[Start of section]
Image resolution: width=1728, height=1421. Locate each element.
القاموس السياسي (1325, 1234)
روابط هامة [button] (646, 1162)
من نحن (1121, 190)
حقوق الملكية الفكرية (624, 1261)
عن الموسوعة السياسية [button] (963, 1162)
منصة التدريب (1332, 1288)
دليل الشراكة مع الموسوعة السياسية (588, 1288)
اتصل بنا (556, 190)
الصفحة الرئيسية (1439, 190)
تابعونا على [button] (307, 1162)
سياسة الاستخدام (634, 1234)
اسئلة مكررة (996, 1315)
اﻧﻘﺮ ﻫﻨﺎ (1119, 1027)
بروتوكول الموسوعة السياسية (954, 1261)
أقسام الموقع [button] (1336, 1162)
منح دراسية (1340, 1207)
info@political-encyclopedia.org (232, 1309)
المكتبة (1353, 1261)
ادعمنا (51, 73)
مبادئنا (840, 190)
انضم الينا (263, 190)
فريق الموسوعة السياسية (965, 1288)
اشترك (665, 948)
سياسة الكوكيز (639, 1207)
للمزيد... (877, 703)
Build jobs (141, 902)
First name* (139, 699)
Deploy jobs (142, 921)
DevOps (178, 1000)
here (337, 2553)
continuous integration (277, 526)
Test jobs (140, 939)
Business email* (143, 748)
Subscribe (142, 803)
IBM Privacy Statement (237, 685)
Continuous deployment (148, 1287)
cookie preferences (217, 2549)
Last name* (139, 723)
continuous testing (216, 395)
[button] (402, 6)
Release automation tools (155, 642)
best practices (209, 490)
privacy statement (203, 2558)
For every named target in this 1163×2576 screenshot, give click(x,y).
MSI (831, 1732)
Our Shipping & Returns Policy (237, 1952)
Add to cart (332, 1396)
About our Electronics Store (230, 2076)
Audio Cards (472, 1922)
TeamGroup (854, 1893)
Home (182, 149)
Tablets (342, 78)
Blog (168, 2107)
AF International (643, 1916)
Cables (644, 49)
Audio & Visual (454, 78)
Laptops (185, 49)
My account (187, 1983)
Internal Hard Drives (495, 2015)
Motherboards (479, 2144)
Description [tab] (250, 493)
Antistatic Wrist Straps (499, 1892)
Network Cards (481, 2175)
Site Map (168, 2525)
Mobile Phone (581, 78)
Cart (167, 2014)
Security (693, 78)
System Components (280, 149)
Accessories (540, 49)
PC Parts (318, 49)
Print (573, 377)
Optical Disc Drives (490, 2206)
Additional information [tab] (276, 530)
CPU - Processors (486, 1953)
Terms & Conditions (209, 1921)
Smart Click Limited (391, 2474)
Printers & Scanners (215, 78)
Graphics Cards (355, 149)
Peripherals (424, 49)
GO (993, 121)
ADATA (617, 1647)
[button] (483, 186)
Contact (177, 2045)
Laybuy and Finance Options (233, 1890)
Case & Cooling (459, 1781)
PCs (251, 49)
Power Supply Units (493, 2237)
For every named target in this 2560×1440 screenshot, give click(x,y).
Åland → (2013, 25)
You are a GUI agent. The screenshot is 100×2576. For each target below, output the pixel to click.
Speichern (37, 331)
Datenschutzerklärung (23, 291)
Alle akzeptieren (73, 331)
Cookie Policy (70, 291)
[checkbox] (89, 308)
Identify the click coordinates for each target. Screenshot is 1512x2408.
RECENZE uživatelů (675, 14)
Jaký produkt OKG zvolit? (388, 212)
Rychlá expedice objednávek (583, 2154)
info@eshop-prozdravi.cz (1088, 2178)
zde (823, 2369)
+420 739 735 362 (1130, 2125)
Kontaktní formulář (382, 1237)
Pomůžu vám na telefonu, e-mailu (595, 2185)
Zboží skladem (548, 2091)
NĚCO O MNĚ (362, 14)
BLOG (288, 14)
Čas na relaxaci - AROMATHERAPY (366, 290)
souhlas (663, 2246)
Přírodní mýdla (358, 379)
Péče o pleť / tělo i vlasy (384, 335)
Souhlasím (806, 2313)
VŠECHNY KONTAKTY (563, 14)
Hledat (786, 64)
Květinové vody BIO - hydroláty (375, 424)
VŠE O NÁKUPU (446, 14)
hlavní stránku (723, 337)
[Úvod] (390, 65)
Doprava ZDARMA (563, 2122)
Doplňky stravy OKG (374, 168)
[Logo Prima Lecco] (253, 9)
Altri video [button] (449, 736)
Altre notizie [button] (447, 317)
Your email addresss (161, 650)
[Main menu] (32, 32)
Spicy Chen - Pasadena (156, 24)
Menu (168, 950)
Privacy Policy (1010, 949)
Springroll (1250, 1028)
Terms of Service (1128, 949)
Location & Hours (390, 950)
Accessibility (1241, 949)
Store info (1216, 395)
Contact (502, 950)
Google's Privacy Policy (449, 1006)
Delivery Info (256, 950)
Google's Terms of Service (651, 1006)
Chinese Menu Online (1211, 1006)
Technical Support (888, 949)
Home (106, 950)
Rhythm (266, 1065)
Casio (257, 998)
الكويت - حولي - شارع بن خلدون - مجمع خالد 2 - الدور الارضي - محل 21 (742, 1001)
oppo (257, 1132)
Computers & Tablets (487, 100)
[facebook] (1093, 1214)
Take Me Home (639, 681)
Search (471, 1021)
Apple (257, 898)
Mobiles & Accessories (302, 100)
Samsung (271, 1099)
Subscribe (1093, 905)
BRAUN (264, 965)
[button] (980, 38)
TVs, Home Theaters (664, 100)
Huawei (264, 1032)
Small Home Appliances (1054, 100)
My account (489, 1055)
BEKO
[End of section]
_INSTRUCTIONS FOR THE TASK:_ Each line of the entries where the string "Google" occurs should be shown.

_TASK ANSWER:_
Google's Privacy Policy (449, 1006)
Google's Terms of Service (651, 1006)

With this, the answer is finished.